This is wrong. In Calculus (aka Real Analysis), the domain of the sine and cosine functions is the Real number associated with a specific arc length. Since the circumference of the unit circle happens to be $(2\pi)$, and since (in Analytical Geometry or Trigonometry) this translates to $(360^\circ)$, students new to Calculus are taught about radians, which is a very confusing and ambiguous term.
Such students are taught that $(2\pi)$ radians equals $(360^\circ)$, and so the (new) Calculus student continues to regard the domain of the sine and cosine functions as angles, measured in radians.

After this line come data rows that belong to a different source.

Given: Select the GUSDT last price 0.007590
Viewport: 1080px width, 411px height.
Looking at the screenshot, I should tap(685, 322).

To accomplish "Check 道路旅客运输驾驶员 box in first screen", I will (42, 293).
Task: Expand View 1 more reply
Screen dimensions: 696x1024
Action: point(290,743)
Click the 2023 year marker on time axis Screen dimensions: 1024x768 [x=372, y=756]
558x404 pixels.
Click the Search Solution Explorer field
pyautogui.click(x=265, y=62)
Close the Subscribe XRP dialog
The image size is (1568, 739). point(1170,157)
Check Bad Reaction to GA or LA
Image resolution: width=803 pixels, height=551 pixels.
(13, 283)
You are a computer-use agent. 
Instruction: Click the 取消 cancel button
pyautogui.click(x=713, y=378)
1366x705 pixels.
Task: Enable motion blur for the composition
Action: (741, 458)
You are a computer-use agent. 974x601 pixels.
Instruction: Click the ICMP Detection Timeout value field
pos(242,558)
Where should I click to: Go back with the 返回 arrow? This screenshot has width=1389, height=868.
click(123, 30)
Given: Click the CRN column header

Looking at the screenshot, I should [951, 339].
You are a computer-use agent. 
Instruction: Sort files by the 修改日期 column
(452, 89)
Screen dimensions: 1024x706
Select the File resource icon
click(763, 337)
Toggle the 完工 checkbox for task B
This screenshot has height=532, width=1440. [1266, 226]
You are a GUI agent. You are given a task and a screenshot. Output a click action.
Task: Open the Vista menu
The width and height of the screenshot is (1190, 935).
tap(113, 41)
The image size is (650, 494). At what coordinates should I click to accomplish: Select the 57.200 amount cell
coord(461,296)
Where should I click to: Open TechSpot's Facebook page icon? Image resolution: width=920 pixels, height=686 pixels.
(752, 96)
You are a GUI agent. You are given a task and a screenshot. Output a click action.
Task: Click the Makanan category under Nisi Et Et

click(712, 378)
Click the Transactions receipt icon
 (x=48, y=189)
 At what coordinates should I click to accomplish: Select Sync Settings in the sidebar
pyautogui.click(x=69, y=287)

Then, as you progress in Calculus, you start encountering Math problems that render the above paragraph nonsensical. One example is the Taylor series for the sine and cosine functions. Another (classic) example is
$$\int_0^1 \frac{dt}{1 + t^2} = \text{arctan}(1) - \text{arctan}(0). \tag1 $$
At this point the student becomes confused, because the LHS of (1) must evaluate to a Real number, while the student's initial understanding of radians causes the RHS to evaluate as the difference of two angles.
Then, the student realizes that they have to abandon the notion that a radian represents the measurement of an angle. Instead, the student learns to regard the radian as a Real number. That is $(2\pi)$ radians equals the circumference of the unit circle.
With this understanding, the student realizes that the RHS of (1) above evaluates to $(\pi/4) - 0 = \pi/4,~$ which is a Real number.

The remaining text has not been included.